The Cabil language (also spelled Cavil or Cauil) is an extinct Mayan language, spoken in the towns of Chicomuselo, Comalapa, Yayagüita and Huitatán, in the Mexican state of Chiapas.

The only colonial text in Cabil is Domingo Paz's manuscript Confesionario y Doctrina christiana en lengua chanabal de Comitán y Tachinulla en las Chiapas. Besides Cabil, this document includes texts written in Mochoʼ and in Tojolabʼal (called Chanabal by Paz), mainly spoken in Comitán. The Cabil text is found on pages 9v through 11.

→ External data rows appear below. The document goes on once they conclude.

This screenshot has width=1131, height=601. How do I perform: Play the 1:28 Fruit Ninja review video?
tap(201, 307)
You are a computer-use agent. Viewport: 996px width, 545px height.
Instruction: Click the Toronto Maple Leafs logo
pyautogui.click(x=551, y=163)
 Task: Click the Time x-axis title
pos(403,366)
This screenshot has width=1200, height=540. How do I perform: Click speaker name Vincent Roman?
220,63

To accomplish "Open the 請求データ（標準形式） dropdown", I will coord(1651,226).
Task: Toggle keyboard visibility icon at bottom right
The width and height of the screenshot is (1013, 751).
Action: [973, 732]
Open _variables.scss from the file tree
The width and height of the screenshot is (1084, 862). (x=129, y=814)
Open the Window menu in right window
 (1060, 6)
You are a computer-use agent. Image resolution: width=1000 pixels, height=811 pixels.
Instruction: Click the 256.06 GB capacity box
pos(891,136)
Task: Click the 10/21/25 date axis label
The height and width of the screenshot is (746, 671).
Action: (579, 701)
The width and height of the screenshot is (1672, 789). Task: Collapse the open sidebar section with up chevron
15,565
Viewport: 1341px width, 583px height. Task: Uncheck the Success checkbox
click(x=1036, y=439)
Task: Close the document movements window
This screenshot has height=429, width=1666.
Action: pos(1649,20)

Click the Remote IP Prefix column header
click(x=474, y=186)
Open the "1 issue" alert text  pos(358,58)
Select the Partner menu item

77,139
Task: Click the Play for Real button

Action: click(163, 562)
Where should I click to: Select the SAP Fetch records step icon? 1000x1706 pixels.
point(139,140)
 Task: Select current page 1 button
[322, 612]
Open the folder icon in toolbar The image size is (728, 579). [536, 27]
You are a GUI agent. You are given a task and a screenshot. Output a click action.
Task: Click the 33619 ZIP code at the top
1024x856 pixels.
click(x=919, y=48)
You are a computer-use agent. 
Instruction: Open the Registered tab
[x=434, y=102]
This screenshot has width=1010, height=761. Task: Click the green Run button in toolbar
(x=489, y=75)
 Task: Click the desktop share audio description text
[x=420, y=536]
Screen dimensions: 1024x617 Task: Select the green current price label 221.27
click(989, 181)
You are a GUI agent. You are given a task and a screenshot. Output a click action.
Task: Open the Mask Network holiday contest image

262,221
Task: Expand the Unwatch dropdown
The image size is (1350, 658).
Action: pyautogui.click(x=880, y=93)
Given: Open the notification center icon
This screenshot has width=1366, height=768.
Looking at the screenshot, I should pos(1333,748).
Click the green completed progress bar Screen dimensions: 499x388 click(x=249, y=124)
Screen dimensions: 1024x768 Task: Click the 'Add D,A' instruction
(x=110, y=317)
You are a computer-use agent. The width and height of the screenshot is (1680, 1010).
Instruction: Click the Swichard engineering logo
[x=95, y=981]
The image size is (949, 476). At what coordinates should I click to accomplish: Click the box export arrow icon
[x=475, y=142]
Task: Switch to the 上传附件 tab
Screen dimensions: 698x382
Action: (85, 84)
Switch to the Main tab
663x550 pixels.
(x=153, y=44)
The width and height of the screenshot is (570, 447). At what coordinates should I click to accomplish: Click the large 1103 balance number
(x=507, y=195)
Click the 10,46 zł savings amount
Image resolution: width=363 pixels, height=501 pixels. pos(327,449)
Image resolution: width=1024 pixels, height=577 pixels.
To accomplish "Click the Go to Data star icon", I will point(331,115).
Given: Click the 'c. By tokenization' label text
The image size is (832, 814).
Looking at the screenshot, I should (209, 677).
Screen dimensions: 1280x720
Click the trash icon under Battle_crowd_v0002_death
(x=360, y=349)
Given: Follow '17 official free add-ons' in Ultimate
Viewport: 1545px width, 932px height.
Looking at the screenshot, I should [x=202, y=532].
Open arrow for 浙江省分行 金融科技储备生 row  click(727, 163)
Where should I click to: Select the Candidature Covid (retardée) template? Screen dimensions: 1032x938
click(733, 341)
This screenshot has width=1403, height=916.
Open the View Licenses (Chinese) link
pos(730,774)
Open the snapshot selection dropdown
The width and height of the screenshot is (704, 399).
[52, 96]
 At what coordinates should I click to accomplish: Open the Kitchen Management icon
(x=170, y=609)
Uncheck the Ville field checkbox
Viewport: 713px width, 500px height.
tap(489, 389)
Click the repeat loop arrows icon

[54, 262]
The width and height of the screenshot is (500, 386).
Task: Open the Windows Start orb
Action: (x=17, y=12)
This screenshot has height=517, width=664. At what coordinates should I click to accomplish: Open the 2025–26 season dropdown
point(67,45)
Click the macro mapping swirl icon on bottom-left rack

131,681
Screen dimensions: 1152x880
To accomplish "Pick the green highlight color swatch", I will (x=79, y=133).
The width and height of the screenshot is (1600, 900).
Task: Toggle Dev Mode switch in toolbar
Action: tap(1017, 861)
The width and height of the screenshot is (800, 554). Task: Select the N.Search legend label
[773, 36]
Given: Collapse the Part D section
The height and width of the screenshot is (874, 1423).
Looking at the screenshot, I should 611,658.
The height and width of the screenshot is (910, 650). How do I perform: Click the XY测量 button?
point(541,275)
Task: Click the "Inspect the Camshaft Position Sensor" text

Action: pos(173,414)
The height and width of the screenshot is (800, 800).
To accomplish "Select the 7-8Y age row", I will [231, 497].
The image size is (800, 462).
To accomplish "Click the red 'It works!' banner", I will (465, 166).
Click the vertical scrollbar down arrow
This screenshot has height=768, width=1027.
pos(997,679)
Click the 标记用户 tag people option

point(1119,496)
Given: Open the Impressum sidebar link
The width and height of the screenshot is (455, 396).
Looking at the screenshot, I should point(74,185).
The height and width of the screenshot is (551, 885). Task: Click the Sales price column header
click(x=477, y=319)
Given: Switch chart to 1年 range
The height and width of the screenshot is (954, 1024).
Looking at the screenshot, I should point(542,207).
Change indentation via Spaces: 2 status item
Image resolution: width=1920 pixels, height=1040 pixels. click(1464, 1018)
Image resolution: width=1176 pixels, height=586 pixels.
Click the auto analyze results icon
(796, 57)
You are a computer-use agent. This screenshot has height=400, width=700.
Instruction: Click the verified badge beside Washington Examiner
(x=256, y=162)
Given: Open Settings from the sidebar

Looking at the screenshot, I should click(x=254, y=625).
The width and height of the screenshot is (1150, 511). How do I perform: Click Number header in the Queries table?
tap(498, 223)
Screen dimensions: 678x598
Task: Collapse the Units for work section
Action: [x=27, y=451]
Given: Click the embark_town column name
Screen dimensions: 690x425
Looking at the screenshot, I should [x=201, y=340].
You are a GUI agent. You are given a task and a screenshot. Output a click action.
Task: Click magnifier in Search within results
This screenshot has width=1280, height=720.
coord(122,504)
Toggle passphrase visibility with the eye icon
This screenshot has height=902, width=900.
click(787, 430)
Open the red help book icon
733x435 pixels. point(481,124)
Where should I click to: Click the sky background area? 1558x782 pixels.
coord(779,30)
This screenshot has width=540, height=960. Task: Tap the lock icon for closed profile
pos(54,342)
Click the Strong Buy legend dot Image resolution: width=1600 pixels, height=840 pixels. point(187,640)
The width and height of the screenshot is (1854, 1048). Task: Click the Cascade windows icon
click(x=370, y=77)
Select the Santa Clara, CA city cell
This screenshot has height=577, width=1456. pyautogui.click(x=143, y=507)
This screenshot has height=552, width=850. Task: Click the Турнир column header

The Confesionario is part of a collection assembled by Abbot Brasseur de Bourbourg, originating in Mexico and Guatemala, registered in his Bibliothéque México-Guatemalienne prècédée d'un coup d'ail les ètudes americaines... (1871). They later came into the possession of Auguste Pinart who included them in his Catalogue des livres rares et précieux, principalment sur l´Amerique et sur les langues du monde (1883) and eventually in various libraries.

Lyle Campbell, based on the matching distribution, considered Cabil to simply be an old name for the Chicomuceltec language, and speculated that the name originated from an old Tzeltal name for the town of Chicomuselo (cahbha ).